Гений великодушно и щедро делился знаниями и субъективным отношением к поэзии, прозе, быту, а по вечерам, удовлетворённый, лениво откинувшись на подушку, вещал в темнеющем кислороде комнаты — о вечном, нетленном, единственно имеющем смысл в серой клоаке жизни! Он бежал бессмысленности! Она поняла это сразу, как и то что, не бежать такой человек не мог, поскольку человеком, пожалуй, и не был, будучи чем-то бoльшим, не богом конечно, но миссией — наверняка! иначе, откуда такие мысли, строчки, слова?

Маша перестала читать Цветаеву, томик Ахматовой так же покрылся слоем пыли.

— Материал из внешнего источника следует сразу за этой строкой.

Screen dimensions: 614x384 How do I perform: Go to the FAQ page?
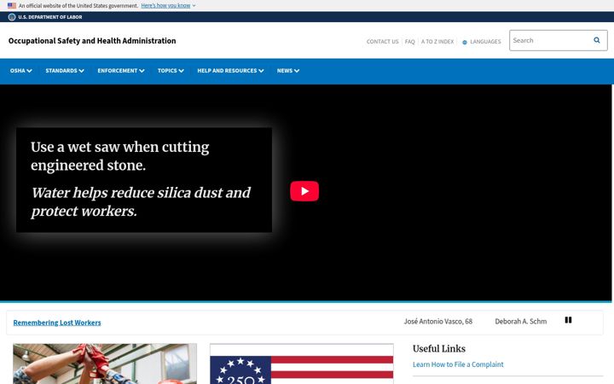point(409,42)
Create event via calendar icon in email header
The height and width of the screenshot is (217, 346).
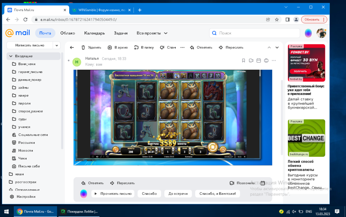coord(258,61)
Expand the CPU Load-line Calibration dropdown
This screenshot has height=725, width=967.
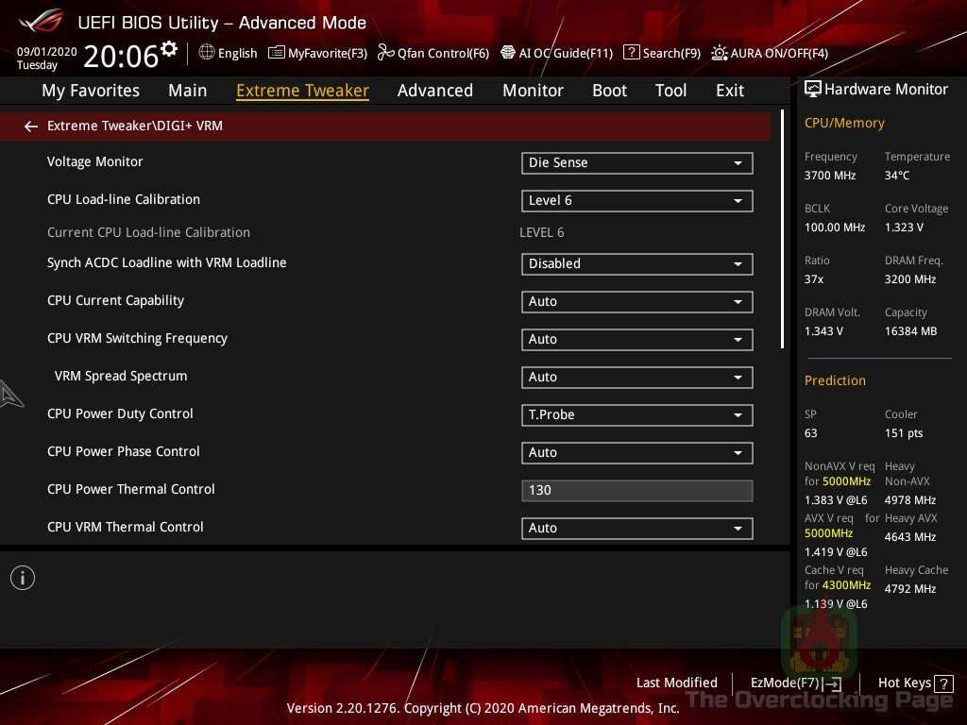(x=636, y=200)
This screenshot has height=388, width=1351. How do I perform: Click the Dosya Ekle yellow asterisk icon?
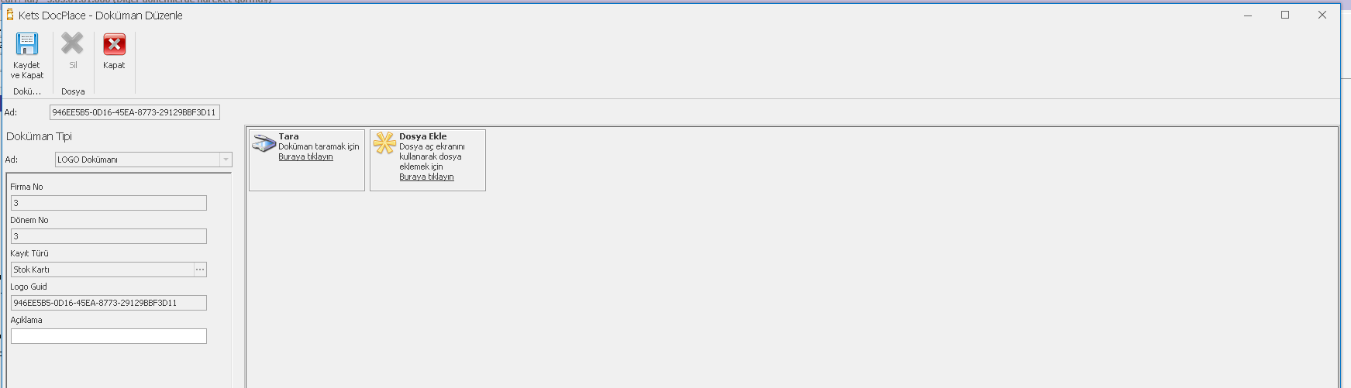(384, 143)
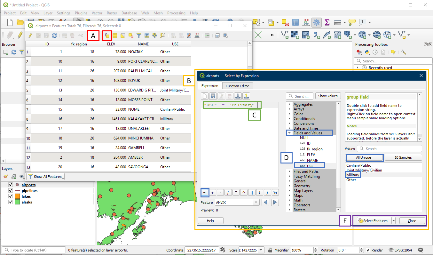Open the Field Calculator abacus icon

click(306, 22)
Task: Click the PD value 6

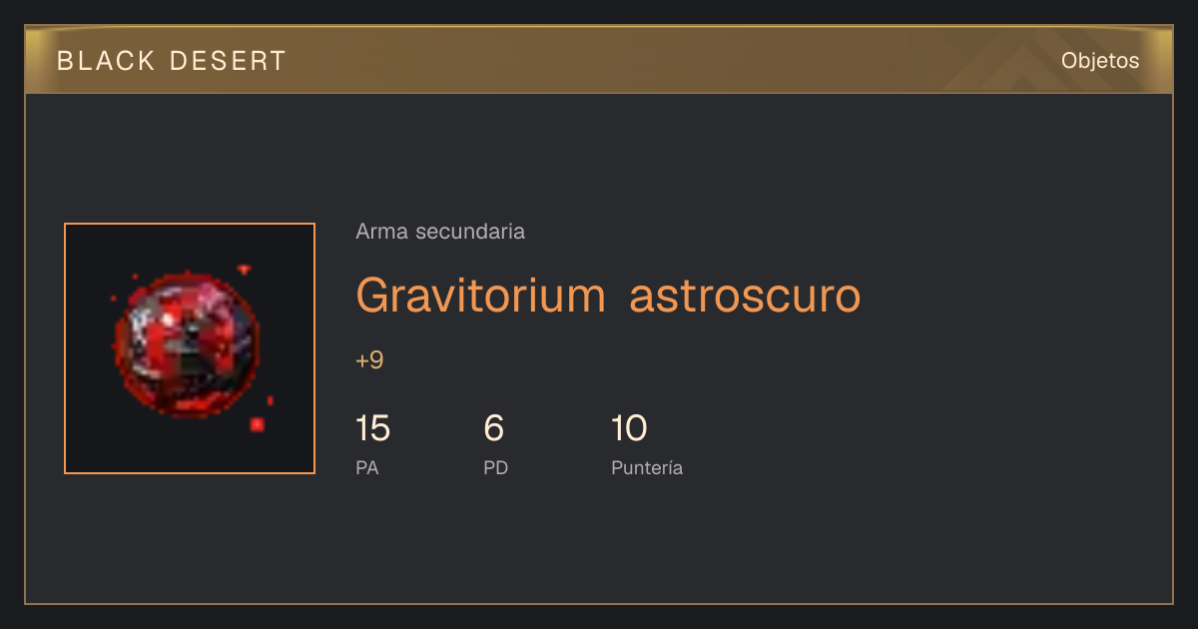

Её избранник говорил, что женщина быть поэтом не может! как: полководцем, космонавтом (со слов самого Королёва), водолазом и многим тем, кем, с большой натяжкой, становилось глупое комплексующее эмансипе — лишь бы назло мужчинам! Женщина должна рожать, если она просто женщина, а не нечто большее, могущее позволить себе игнорировать обязанности толпы! Он знал, о чём говорил! У него то сын был! и, кажется, не один! Оставив семью, с сопутствующими ей: постоянно, занудно, наконец, нестерпимо навязываемыми обязанностями, в покое, дабы самому обрести подобное ощущение, он решил: не понарошку, а на совсем, отдаться поэзии — своей единственной привязанности, планиде, року, сизифовому булыжнику! — Он задумывался: правильно ли определял свой гений — сизифовым рабством?!. Не в категории — бессмысленного, понятно, но в вечном дуализме: низменного — высокого, взлёта — падения, оргазма — фригидности! — он вздыхал, успокаиваясь. — Не мне выбирать путь! — говорил и, задрав голову, смотрел на плывущие в голубом куполе — облака. — Я существо подневольное! — его глаза щурились от солнца, вдруг стряхнувшего с вечно сияющего лика облако. — Но только ЕМУ!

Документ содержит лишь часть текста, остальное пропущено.